In secondo luogo, la costituzione di un governo unico in Libia (ammesso ma non concesso che non se ne aggiunga un terzo ai due già esistenti) non ridurrà la forza delle milizie locali e tribali, spesso collegate con la criminalità organizzata, che controllano l’intero territorio. Dubito comunque che una parte consistente di esse possa essere convinta a combattere l’Isis.
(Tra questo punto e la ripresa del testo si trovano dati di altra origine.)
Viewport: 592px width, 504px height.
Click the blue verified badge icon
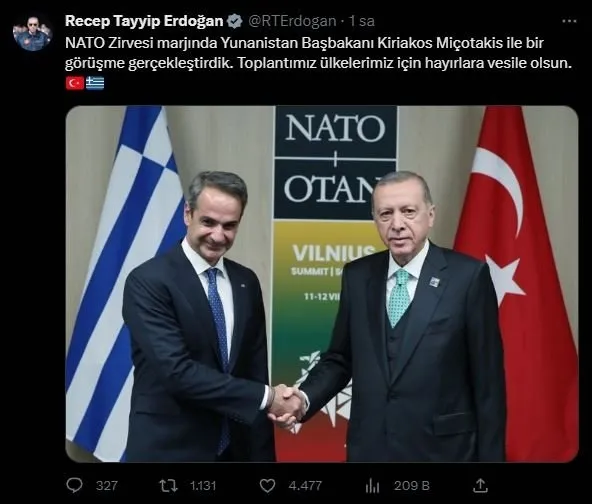click(235, 21)
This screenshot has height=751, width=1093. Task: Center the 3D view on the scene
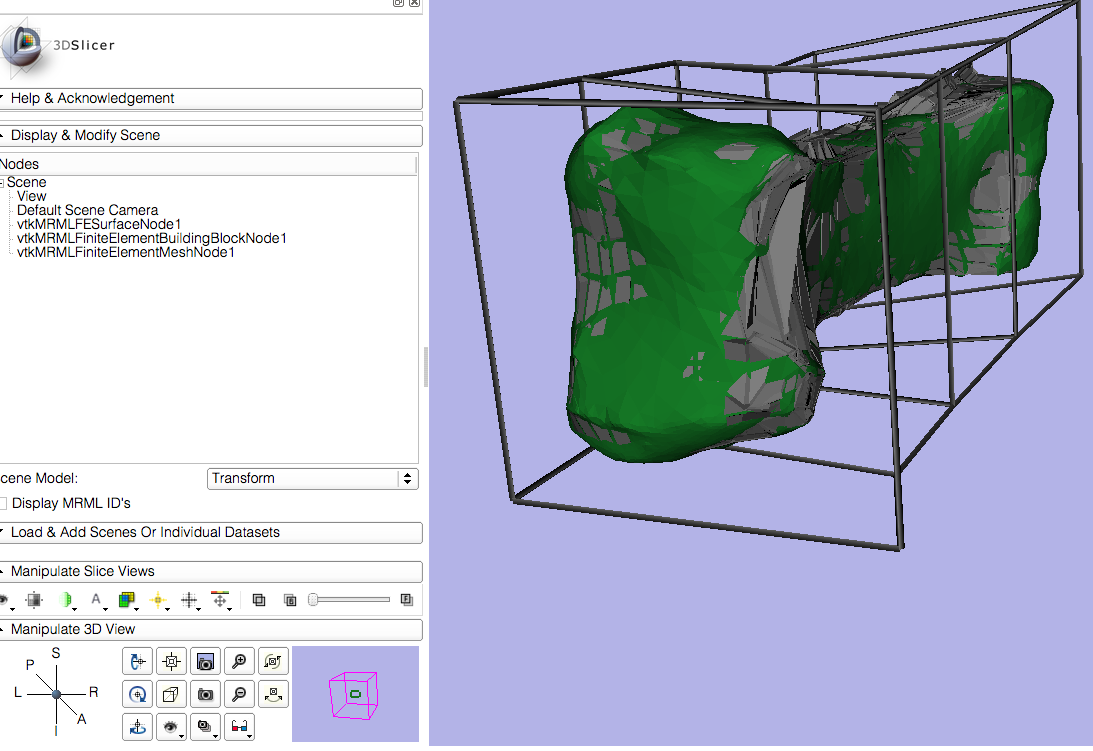(172, 661)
In terzo luogo, e forse questo è il motivo principale che dovrebbe consigliare una grande cautela, non sono affatto sicuro, checché ne dica Ashton Carter, che gli Usa intendano veramente distruggere l’Isis. Lo dimostrano, a parer mio, le regole d’ingaggio estremamente limitative imposte all’aeronautica Usa. Washington si trova poi in una situazione a dir poco complessa. Le migliori fanterie di cui dispone sono quelle curde sia siriane che irachene. Ma non possono utilizzarle appieno per il timore di perdere il sostegno della Turchia. L’intervento russo in Siria, malgrado i suoi successi tattici, non porterà alla distruzione dell’Isis. Rappresenta invece per gli Usa la “ghiotta” opportunità di vedere Mosca sempre più impegolata nel ginepraio siriano.
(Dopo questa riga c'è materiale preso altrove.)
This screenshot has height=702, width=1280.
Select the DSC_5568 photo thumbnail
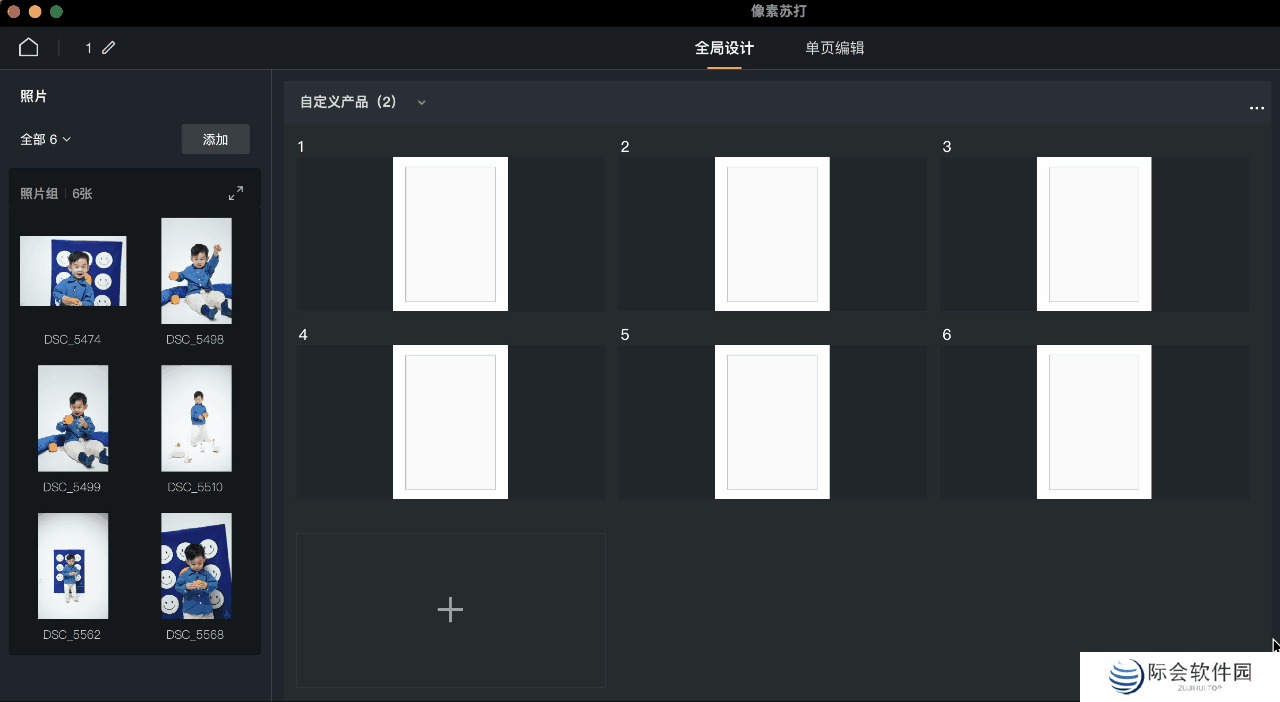(196, 565)
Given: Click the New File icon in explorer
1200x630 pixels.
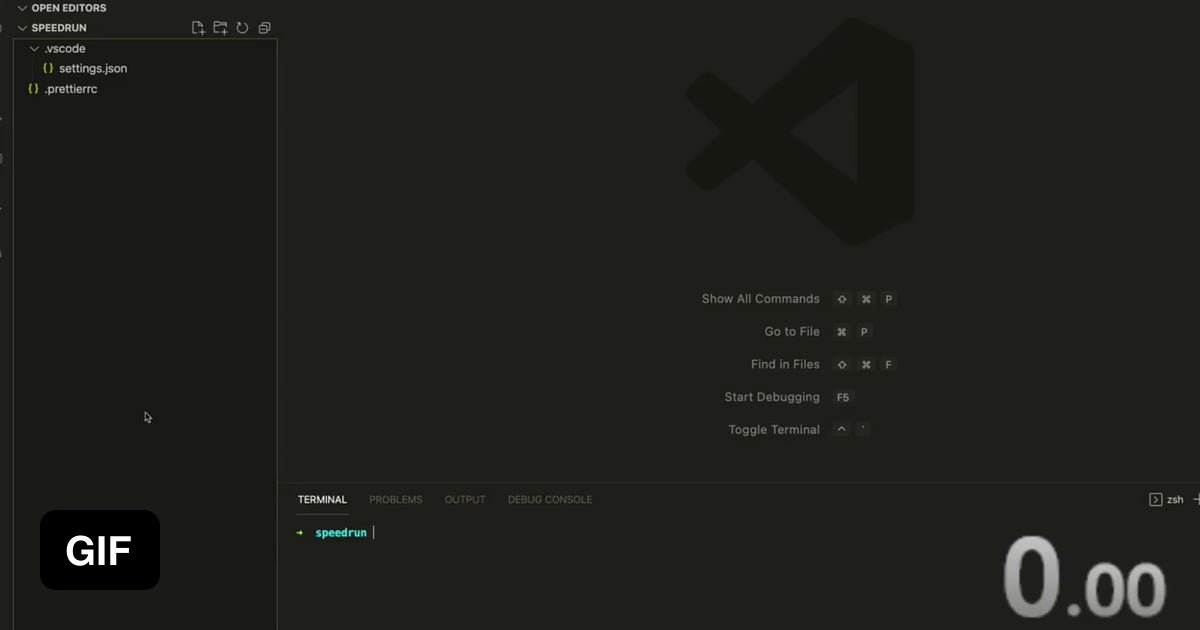Looking at the screenshot, I should pyautogui.click(x=198, y=28).
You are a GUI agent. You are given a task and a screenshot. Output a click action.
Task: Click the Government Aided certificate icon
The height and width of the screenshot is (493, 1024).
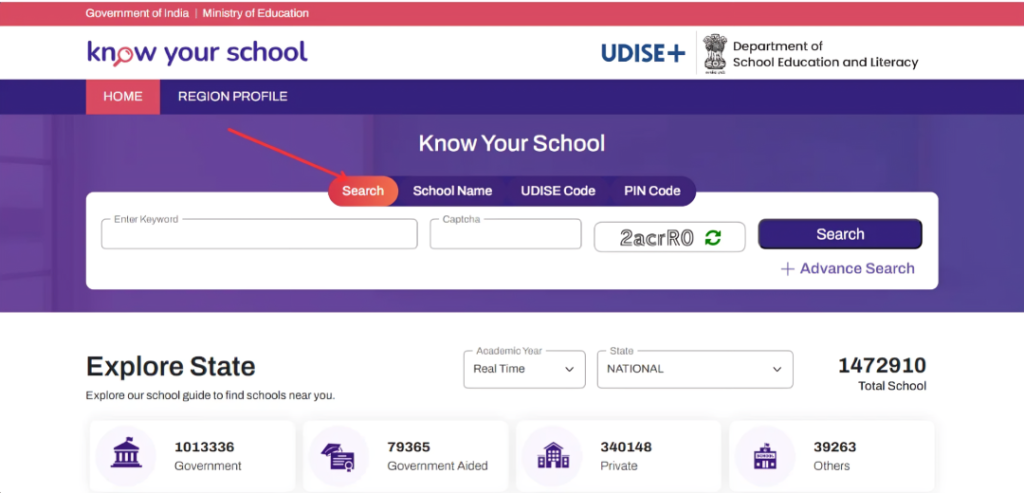[x=339, y=456]
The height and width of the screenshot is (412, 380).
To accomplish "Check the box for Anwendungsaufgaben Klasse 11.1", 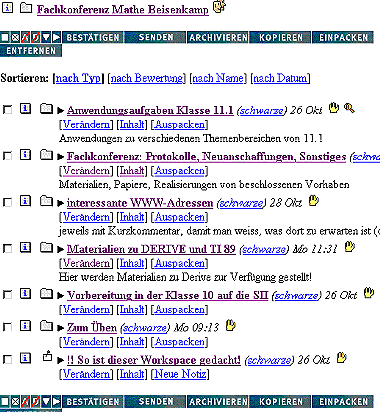I will point(7,110).
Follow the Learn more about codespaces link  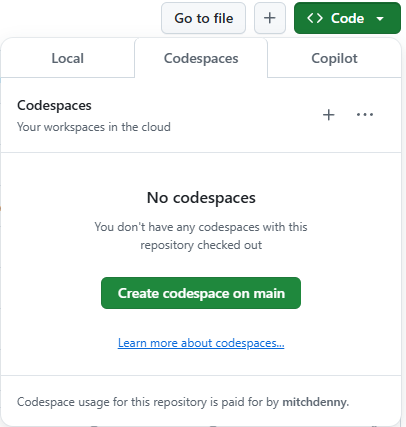click(x=201, y=343)
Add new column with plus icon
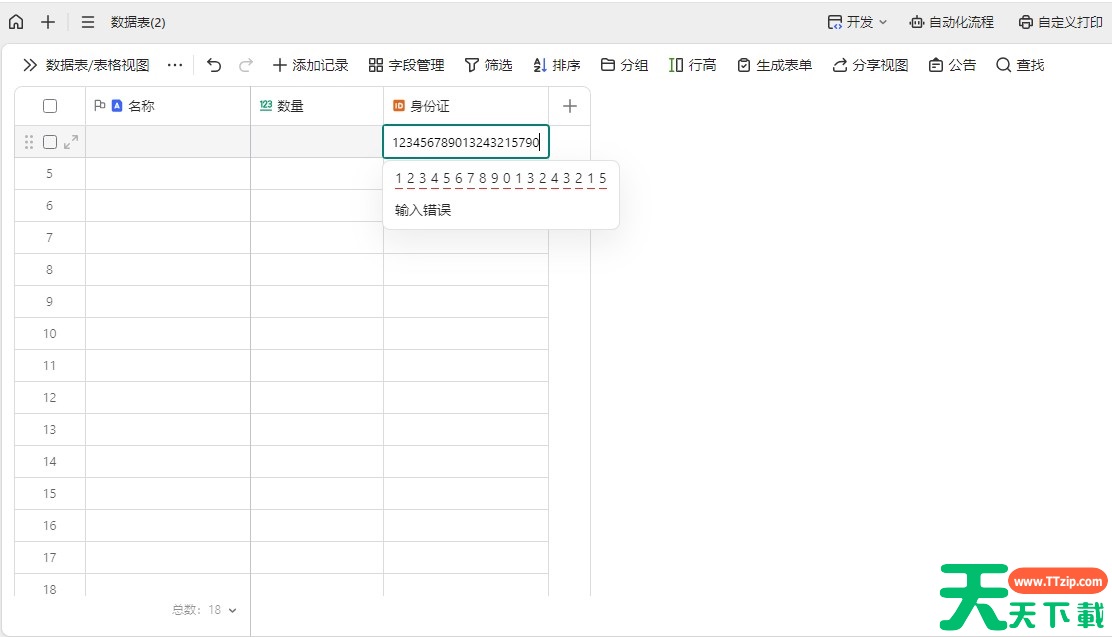Screen dimensions: 1112x637 (x=570, y=106)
I miei dubbi sulla reale politica statunitense sono certamente condivisi da Israele. Ciò spiega perché abbia reagito con tanta cautela e moderazione all’attacco dei miliziani dell’Isis, che avevano ucciso un loro soldato e ferito altri tre sulle alture del Golan. Una simulazione ad alto livello effettuata all’Istituto Israeliano di Studi Strategici (l’equipe che rappresentava gli USA era guidata dal generale Allen, già consigliere di Barack Obama per la coalizione a guida Usa) è giunta alla conclusione che la posizione USA rimarrà fluida almeno fino alle prossime elezioni presidenziali. Se non esiste il completo appoggio americano – e non ci sarà certamente prima di novembre – meglio per l’Italia starsene a casa, continuando le consultazioni e le schermaglie diplomatiche, nella speranza che qualcosa muti in Libia. Il pericolo attuale non è quello di “perdere il treno”, ma che qualcuno voglia prenderlo anche prima dell’elezione del nuovo presidente americano.